→ **Brano estratto**
⟨

Un post sullo sciopero degli edicolanti dopo Natale ha aperto un interessante dibattito sul blog. Ora arriva anche l’intervento del guru di settore: Il Giornalaio.
E’ difficile stabilire cosa effettivamente accadrà ma ho deciso di parlarne comunque, sia per rendere giustizia al nome di cui si fregia questo spazio che per fare chiarezza su un tema che gli organi di informazione stanno trattando in maniera, a dir poco, approssimativa e superficiale, limitandosi a pubblicare una sintesi del precitato comunicato sindacale.
Se dal primo gennaio 2012 alcuni giornali potrebbero chiudere, la situazione delle edicole è di gran lunga peggiore già da tempo. Negli ultimi anni hanno chiuso circa 8mila punti vendita passando da 38mila a 30mila, riducendosi per oltre un quinto.
Iniziamo subito col dire che questo sciopero, se si farà, è tanto tardivo quanto inutile. A prescindere dalla minaccia di liberizzazione delle licenze almeno 10mila giornalai, quelli esclusivi, quelli cioè che non trattano altre categorie merceologiche [tabacchi, giochi ed altro], hanno ormai il destino segnato, stritolati finanziariamente dai distributori locali che riversano su di loro la necessità di fare cassa inondandoli di pseudo pubblicazioni editoriali in virtù della vetusta ed anacronistica idea che si ha della parità di trattamento.

⟩

→ **Materiale di partenza**
⟨

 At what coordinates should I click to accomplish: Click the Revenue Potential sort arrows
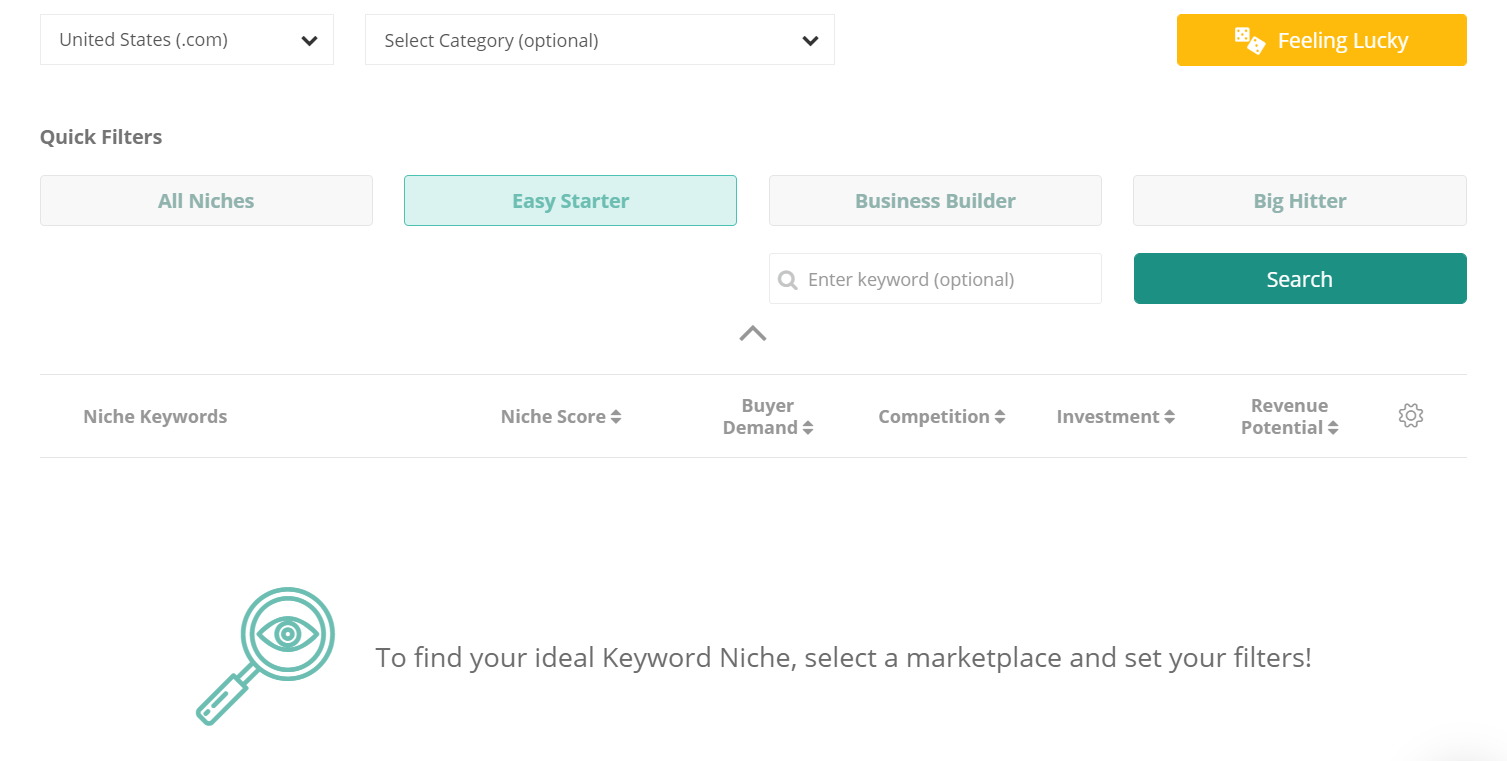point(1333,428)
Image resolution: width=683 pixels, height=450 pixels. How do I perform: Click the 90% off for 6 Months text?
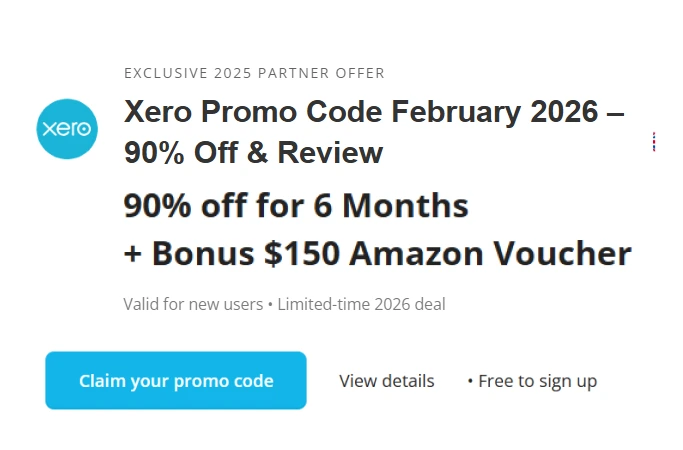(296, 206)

⟩

→ **Lavoro richiesto**
Riprendi il brano sullo sciopero degli edicolanti e proseguilo a partire dalla sua ultima frase. L'elenco è materiale a sé, distinto dal brano sullo sciopero degli edicolanti.

→ **Il risultato**
La convocazione di uno sciopero in questo contesto rischia di essere più strumento di contrattazione nelle mani della FIEG, che forse non a caso in questa circostanza non si è espressa sulla protesta come era avvenuto nelle rarissime occasioni precedenti, per salvare i finanziamenti milionari che lo stato gli elargisce, che non elemento efficace di rivendicazione dei diritti dei peones dell’editoria nostrana.
Il terreno su cui le relazioni di potere operano è principalmente costruito attorno a globale e locale ed è organizzato attorno a reti, non a singole unità. Le reti sono molteplici e le relazioni di potere sono specifiche di ciascuna. Una norma fondamentale di esercizio del potere, comune a tutte le reti, è l’esclusione dalla rete, spiega Manuell Castells. Possibile sintesi dell’abbandono, della colpevole trascuratezza nei confronti della rete di edicole nel nostro Paese.
Vi scrivo dall'interno di uno di quei contenitori metallici, glaciali d'inverno, torridi d'estate, dove per 12 ore al giorno, come prevede l'accordo nazionale, per 7 giorni su sette, diffondo stampa e altro, che per eufemismo definiremo stampa, in rispetto della parità di trattamento, sancita dall'art.4 del decreto legislativo n.170 del 2001. Da un edicola, insomma.
Sono obbligato a inghiottire tutto quello che il mercato editoriale produce, senza possibilità di scelta, perché la legge me lo impone.
Ora con la liberalizzazione annunciata dal Governo, altri soggetti potranno vendere i giornali, se vorranno, e potranno vendere i giornali che pensano siano più appetibili, più vendibili, più richiesti. Insomma saranno liberi. Io no. Io e altri 30.000 colleghi no. Noi dovremo continuare a rispettare l'art 4 del dlgs n.170 del 2001, quello che mi obbliga al rispetto della parità di trattamento.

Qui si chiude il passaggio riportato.